China's Jingdong Mall says no plans for U.S. IPO now
SHANGHAI |
SHANGHAI Feb 22 (Reuters) - Chinese online retailer Jingdong Mall has no plans for an initial public offering at the moment, a spokeswoman for the firm said on Wednesday, playing down speculation it was close to applying for a listing in the United States.
Jingdong Mall, which runs business-to-consumer website www.360buy.com, was reported by the South China Morning Post to be planning a Nasdaq listing as early as March.
"Currently, the company has no plans to list and will not be commenting on market rumours," said Chen Mengying, a Jingdong Mall spokeswoman.
Media reports on Monday quoted the firm's chief executive, Liu Qiangdong, as saying the firm does not plan to list before 2013.
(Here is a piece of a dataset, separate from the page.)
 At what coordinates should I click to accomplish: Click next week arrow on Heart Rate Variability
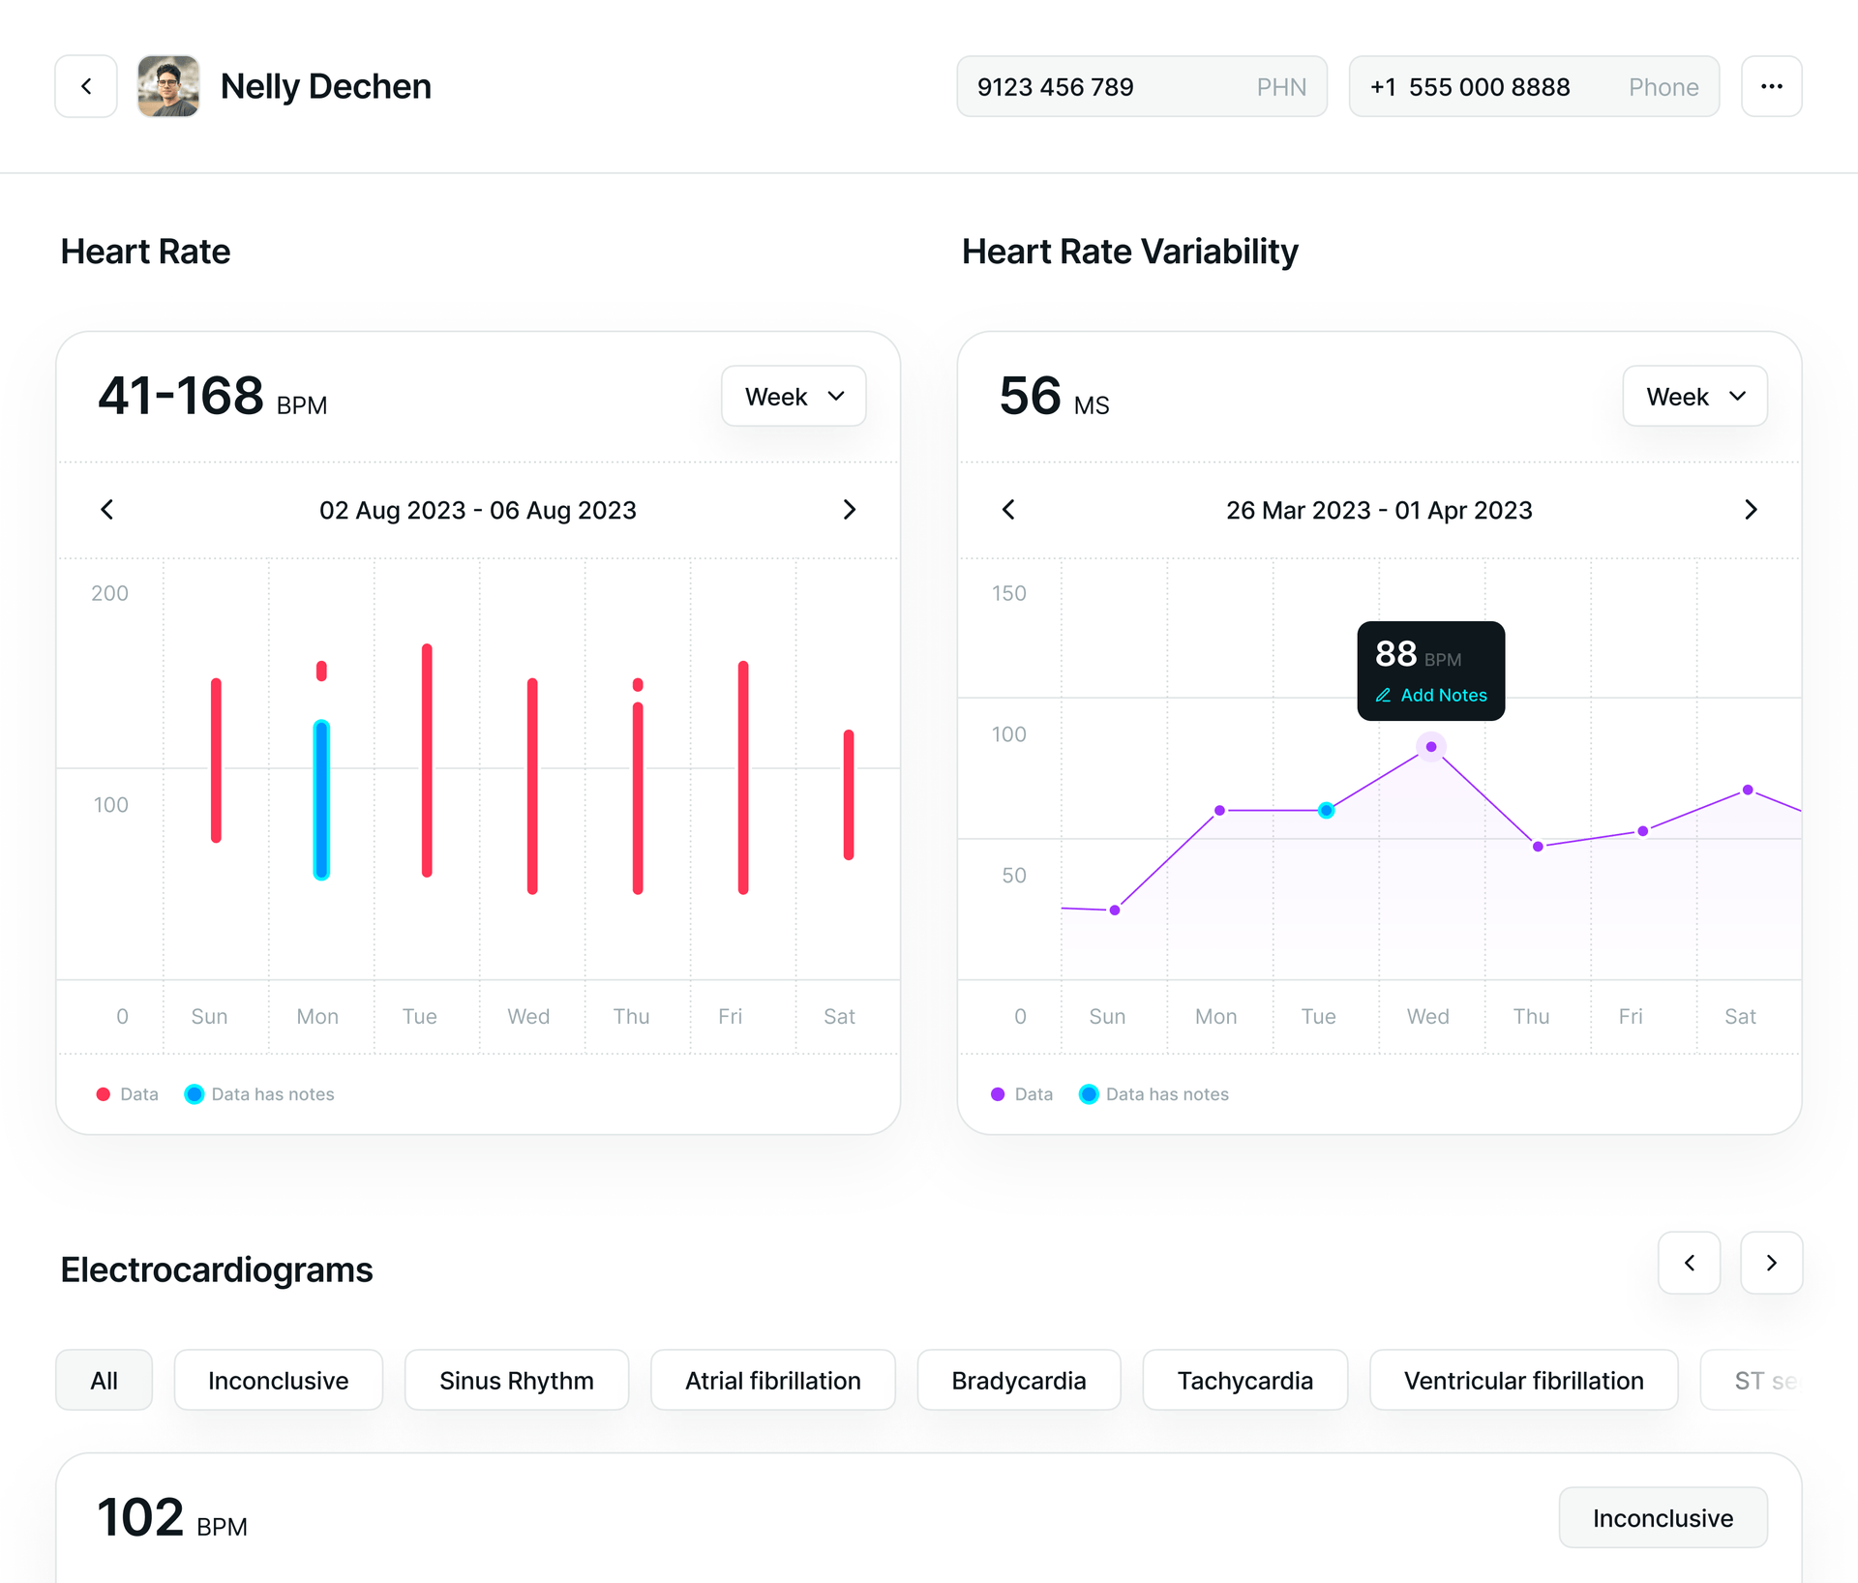1752,510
Chen declined to confirm or deny Liu's comments and did not give more details.
Jingdong Mall competes with Taobao Mall and Dangdang Inc in the highly competitive business-to-consumer market. Jingdong, often compared to Amazon.com Inc, said in October it was planning to hire 20,000 staff this year to support the firm's rapid expansion.
In September last year, IFR, a Thomson Reuters publication, reported that Jingdong Mall was planning to raise $4-$5 billion through an IPO in the United States.